Against Senegal, dos Santos had one of the clearest chances to score. After several wall passes he decided to make the play showier than it already was and sent the ball back to Peralta. The defense rejected the pass and Mexico lost its chance.
Same thing happens when the forwards send the ball away from the goal, even when they are in front of the keeper with no defensive players around them.
It doesn't matter if you are winning by one or by five goals, you have to stay focused and in control of the match.
After scoring the second goal, El Tri started to fool around and gave Senegal a lot of room and opportunity to control the ball.
The African squad didn't hesitate and in seven minutes tied the game, which put Mexico in a tough and compromising situation.
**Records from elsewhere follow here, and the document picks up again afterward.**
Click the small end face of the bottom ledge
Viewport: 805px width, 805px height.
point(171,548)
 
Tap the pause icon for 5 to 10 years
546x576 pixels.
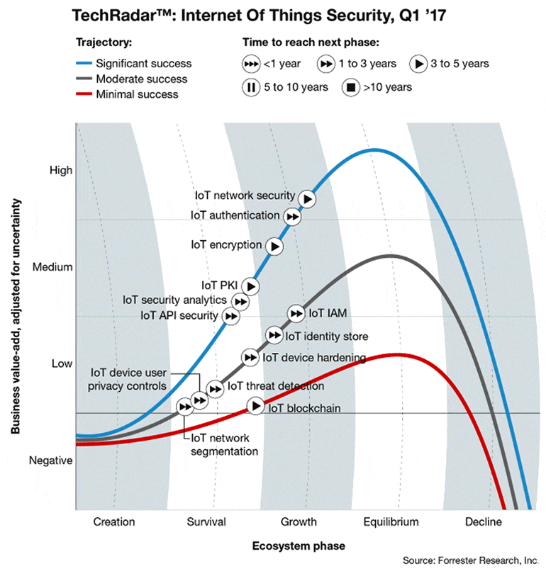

El Tri needs to understand that Japan is not going to give away anything and that their physical condition is wonderful, quite a contract from Senegal's players who were so tired that they were falling down in the overtime.
Mexico has always had a bad habit: adjust to the rival's pace. It's been clear in all four matches that El Tri has played that they lack of a rhythm of their own.
Instead, the Mexicans let the others play and they give them enough space, which results in controlling the midfield and putting El Tri in distress. This happens because the defense is not in its best moment and they take a lot of time to recover the ball.
When the Mexicans accomplish to get it back, they don't retain it long enough, which means they can't create plays calmly. So instead they depend on a individual effort, wall passes or crosses to have a shot to score.
Mexico will have two main concerns: Yuki Otsu and Kensuke Nagai. These two can play with eyes wide shut and still manage to complete passes and score goals.
Otsu, an attacking midfielder that plays for Borussia Mönchengladbach, has scored against Spain and Egypt, while Nagai, a born striker, did it in front of Morocco and Egypt.
Japan knows where to be to defeat Mexico. In their friendly match, two weeks ago, they opened the score after 52 seconds. This happened because the defense couldn't complete a series of passes and Hiroshi Kiyotake stole the ball and gave it to Nagai.
The striker crossed the ball, from the right sideline, and Keigo Higashi sent it to the net. Then, at the 86th Nagai made a powerful shot from outside the penalty area to put the score 2-1.
El Tri can't rely on Jesús Corona in every dangerous play; all the lines must do their work and to neutralize the Japanese attack, but the work must start in the midfield.
Unfortunately for Mexico, Héctor Herrera, one of the most accurate and tough midfielders, will miss the match—he has received two yellow cards.
It's time for Carlos Salcido and Jorge Enríquez to step up and make a real difference.